Question

RNA-seq analysis using RUVSeq: am I doing it right?

1

Entering edit mode

5.9 years ago

Ankur B. Sharma ▴ 20

Hi guys, I am trying to learn and analyze my RNA-seq data. I have no prior experience in r or python but with the help of online materials, I did manage to learn the basics ( I hope so). Cutting to the chase, I am analyzing RNA-seq data from two samples: 2MO (replicate 1 and replicate 2) and 8MO (replicate1). I have got the reads counts (please click the link below) using this pipeline: Fastq-->Trimgalore->STARaligner-->featureCounts.

Both replicates of 2MO have 5 samples: 2N,4N,8N, TH, and LT while the only replicate of 8MO have also these 5 samples: 2N,4N,8N,TH, and LT

I am trying to find the differentially expressed genes (DEGs) between each sample of 2MO and 8MO. For example DEGs between 2N of 2MO rep1 and 2N of 8MO rep1 etc. My scripts are as below: https://ibb.co/vqPR3VS

I don't see many DEGs here. Also, I don't understand whether positive LOGFC (log fold change) values belongs to 2MO_R1 or 8MO_R1 in my last part of the analysis: 2N_R1_2MO_vs_2N_R1_8MO (DEG calculation)

Looking forward to your help and suggestions regards, Ankur

edgeR RuvSeq DEGs RNA-Seq • 3.1k views

ADD COMMENT • link updated 5.9 years ago by Charles Warden 8.3k • written 5.9 years ago by Ankur B. Sharma ▴ 20

2

Entering edit mode

How to add images to a Biostars post

ADD REPLY • link 5.9 years ago by GenoMax 152k

1

Entering edit mode

Thank you so much @genomax

ADD REPLY • link 5.9 years ago by Ankur B. Sharma ▴ 20

2

Entering edit mode

Posting screen shots of command lines/codes is not a good idea. You should copy and paste your code in (and then use the 101010 button to format the code properly after highlighting it).

code_formatting

ADD REPLY • link 5.9 years ago by GenoMax 152k

score 0 · Answer 1 · 2019-08-27

I think that question can be posed in two slightly different ways:

1) Did you write code without bugs and/or misunderstanding of the functions, so that your code matches your intention?

2) Did the RUVseq normalization "work"?

I think you are mostly asking about question #1. For that I'm not 100% certain, and it may be best for someone more familiar with the RUVseq package to answer.

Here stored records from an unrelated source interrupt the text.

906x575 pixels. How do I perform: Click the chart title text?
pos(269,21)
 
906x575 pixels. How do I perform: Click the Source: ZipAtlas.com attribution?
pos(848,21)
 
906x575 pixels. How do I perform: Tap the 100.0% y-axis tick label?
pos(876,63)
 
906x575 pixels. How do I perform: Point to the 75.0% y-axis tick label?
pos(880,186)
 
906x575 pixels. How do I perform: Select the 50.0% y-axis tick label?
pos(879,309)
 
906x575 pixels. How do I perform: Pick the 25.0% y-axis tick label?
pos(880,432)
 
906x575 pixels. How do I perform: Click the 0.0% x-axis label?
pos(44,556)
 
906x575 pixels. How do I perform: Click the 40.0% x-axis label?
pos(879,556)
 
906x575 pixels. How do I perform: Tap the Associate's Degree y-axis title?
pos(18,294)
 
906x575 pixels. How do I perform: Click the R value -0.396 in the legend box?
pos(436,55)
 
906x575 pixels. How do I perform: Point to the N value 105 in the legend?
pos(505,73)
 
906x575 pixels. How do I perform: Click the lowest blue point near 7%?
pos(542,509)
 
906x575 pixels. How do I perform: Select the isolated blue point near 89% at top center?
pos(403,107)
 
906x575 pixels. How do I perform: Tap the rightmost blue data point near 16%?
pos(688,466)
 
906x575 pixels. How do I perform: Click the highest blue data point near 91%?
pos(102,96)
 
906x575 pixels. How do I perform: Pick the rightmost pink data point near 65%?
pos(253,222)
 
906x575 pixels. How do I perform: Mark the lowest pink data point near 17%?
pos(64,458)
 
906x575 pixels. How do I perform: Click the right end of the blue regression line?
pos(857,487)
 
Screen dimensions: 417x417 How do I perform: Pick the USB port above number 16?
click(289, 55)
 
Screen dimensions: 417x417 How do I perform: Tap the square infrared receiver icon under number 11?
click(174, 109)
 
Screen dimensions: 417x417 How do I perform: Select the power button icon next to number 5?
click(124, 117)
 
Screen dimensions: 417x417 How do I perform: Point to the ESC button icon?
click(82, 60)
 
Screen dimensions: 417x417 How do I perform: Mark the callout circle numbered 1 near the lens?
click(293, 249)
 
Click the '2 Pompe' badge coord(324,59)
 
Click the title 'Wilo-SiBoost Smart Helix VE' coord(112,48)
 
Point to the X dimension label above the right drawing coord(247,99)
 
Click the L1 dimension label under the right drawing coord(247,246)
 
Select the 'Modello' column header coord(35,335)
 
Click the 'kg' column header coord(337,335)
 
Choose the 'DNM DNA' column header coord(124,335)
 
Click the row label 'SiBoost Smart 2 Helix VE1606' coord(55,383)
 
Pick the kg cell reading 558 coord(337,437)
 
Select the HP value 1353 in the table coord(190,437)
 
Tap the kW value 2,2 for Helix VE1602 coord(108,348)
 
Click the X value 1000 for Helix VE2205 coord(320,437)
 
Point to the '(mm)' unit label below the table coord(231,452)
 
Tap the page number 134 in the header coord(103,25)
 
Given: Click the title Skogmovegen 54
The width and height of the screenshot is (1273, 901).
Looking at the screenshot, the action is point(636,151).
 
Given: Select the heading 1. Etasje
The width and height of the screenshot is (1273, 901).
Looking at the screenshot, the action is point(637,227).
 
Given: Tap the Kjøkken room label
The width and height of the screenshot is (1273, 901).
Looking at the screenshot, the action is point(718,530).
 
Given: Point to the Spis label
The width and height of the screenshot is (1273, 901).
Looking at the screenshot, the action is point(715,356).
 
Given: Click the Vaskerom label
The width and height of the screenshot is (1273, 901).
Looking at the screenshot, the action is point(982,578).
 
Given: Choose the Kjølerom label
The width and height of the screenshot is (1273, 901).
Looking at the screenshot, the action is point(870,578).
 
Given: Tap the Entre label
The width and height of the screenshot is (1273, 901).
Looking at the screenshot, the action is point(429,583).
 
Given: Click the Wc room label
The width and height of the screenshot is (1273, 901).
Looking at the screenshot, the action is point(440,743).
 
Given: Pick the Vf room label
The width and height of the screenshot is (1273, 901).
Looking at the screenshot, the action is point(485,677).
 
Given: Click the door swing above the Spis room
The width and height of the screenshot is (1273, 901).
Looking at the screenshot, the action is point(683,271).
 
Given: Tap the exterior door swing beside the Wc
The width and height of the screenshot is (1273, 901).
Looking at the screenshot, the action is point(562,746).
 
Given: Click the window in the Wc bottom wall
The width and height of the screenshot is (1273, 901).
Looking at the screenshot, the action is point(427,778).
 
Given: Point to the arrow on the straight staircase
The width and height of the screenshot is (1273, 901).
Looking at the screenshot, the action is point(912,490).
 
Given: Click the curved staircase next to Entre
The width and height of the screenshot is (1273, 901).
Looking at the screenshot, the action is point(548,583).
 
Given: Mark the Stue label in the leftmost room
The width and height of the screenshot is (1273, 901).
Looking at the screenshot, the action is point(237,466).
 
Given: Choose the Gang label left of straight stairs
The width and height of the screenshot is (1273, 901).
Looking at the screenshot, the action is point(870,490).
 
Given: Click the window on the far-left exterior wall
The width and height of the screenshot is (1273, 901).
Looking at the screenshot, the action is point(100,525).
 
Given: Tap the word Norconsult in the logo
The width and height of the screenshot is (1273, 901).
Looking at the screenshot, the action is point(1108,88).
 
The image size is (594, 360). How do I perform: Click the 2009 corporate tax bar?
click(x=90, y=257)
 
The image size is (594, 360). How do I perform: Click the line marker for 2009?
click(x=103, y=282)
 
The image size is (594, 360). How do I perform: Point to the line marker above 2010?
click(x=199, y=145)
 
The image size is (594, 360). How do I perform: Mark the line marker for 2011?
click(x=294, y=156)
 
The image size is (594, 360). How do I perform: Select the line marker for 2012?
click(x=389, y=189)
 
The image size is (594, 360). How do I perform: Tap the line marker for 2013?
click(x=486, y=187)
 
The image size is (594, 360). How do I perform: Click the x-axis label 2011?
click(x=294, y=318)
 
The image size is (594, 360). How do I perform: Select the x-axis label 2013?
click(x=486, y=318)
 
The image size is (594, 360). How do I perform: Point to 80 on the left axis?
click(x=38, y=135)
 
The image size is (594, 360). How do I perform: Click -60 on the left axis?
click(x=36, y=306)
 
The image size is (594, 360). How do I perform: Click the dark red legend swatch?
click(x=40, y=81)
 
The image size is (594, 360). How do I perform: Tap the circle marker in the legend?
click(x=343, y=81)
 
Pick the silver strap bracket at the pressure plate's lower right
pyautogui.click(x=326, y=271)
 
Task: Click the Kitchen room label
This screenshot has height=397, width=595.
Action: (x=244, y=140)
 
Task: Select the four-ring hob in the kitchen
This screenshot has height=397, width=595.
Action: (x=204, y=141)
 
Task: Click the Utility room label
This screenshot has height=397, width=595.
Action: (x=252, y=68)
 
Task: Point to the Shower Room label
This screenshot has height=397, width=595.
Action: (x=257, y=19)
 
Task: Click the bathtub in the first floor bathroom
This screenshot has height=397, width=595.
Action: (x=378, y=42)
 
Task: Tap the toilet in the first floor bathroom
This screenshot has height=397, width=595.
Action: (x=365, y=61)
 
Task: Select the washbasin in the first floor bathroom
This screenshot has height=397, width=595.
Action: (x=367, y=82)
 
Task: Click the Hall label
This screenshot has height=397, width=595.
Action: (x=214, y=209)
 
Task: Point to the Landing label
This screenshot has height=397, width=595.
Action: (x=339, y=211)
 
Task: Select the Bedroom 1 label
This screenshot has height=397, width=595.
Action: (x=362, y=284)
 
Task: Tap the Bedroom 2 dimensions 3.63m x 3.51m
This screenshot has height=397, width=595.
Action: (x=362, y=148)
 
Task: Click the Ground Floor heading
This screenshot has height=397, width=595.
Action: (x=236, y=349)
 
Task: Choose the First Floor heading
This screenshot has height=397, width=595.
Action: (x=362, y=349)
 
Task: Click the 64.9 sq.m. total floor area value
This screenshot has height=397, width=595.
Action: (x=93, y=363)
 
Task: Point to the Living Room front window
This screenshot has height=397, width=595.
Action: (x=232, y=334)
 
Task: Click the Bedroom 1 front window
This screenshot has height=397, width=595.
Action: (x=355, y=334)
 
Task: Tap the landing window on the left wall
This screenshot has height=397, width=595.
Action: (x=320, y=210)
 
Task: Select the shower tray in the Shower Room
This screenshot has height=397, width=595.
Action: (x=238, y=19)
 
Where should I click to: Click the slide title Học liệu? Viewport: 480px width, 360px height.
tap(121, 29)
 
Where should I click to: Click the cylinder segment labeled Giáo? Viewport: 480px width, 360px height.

That said, I also apologize that I'm not 100% clear what sources of bias you are trying to correct, and that may be important. For example, there isn't just 1 way to calculate p-values in edgeR (and the right commands may depend upon your goals and experimental design - you may may just simply need to test different strategies for each project, which is kind of what you have to do with the p-value calculation).

For question #2, I would strongly recommending having an independently calculated expression value to see the effect before and after alternative normalization (no matter what you use). For example, you probably can't perfectly correct all bias, but you need to have some way to get a sense of whether your net impact was positive (or whether you had more severe problems with over-correction and/or over-fitting).

For example, if you do have a known technical variable that is randomized across your biological variables (such as batch, library preparation method, etc.), I would probably compare using RUVseq to including a 2nd variable in your differentially expression model (and perhaps centering among each technical group when visualizing relative expression in a heatmap).